[Vision2020] This is utterly irrelevant
Carl Westberg
idahovandal1 at live.com
Wed Mar 23 12:23:10 PDT 2011
But interesting....from the NY Times
For Law Students With Everything, Dog Therapy for Stress
By TIMOTHY WILLIAMS
Black’s Law Dictionary? Check.
An Introduction to Legal Reasoning? Check.
Small, cute dog? Check.
Yale Law School, renowned for competitiveness and its Supreme Court
justices, is embarking on a pilot program next week in which students
can check out a “therapy dog” named Monty along with the library’s
collection of more than one million books.
While the law school is saying little so far about its dog-lending
program, it has distributed a memo to students with the basics: that
Monty will be available at the circulation desk to stressed-out students
for 30 minutes at a time beginning Monday, for a three-day trial run.
“It is well documented that visits from therapy dogs have resulted in
increased happiness, calmness and overall emotional well-being,” Blair
Kauffman, the law librarian, wrote in an e-mail to students.
The school is not saying what sort of dog Monty is; what happens to him
when school is out of session; or how Monty himself may be kept from
becoming overstressed with all his play dates.
Sebastian Swett, 26, a second-year student at the law school, said he
had signed up for a session with the dog, but does not necessarily think
that it will relieve all the pressures that come with being a student
at Yale. “I don’t think its going to solve anybody’s anxiety problems,
but it’s certainly nice to play with a dog for half an hour.”

**Collected data**
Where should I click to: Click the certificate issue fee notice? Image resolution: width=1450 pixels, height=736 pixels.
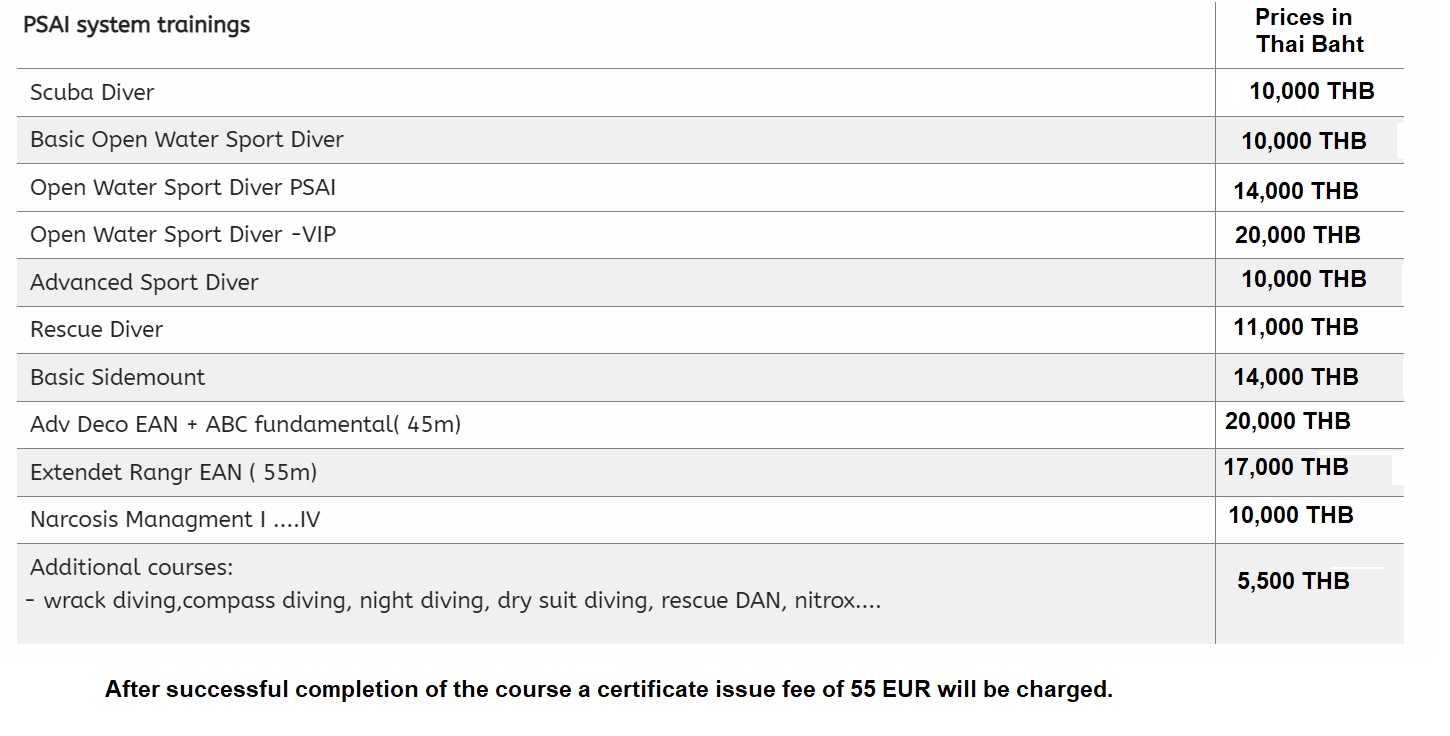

**List of tasks**
1. The article about Yale Law School's therapy dog lists several things the school is not saying about Monty. List all of them.
2. Decide whether each statement agrees with the article about Yale Law School's therapy dog. Answer yes or no for each, and quote the words from the article that settle it.
(a) Students can have Monty for 30 minutes at a time.
(b) The pilot program is a one-week trial run.
(c) Sebastian Swett is a first-year student at the law school.
3. Write the next part of the article about Yale Law School's therapy dog, picking up after its final sentence.

**Task-by-task results**
1.
- What sort of dog Monty is
- What happens to him when school is out of session
- How Monty himself may be kept from becoming overstressed with all his play dates

2.
(a) Yes: "for 30 minutes at a time beginning Monday"
(b) No: "for a three-day trial run"
(c) No: "a second-year student at the law school"

3.
Monty, according to the memo to students, is hypoallergenic and will be
kept in a nonpublic space inside the library, presumably away from those
who don’t much like dogs.
“We will need your feedback and comments to help us decide if this will
be a permanent ongoing program available during stressful periods of the
semester, for example, during examinations,” the note to students
reads.
A handful of other universities offer similar services, including the University of Wisconsin at Oshkosh.
Yale Law School has kept its dog-lending plan so quiet that some faculty members were not even aware of it.
“I’m surprised to hear of it,” said John Witt, a professor who was
awarded a Guggenheim Memorial Foundation Fellowship last year for a
project on the laws of war through American history. “I’ve always found
library books to be therapeutic. But maybe that’s just me.”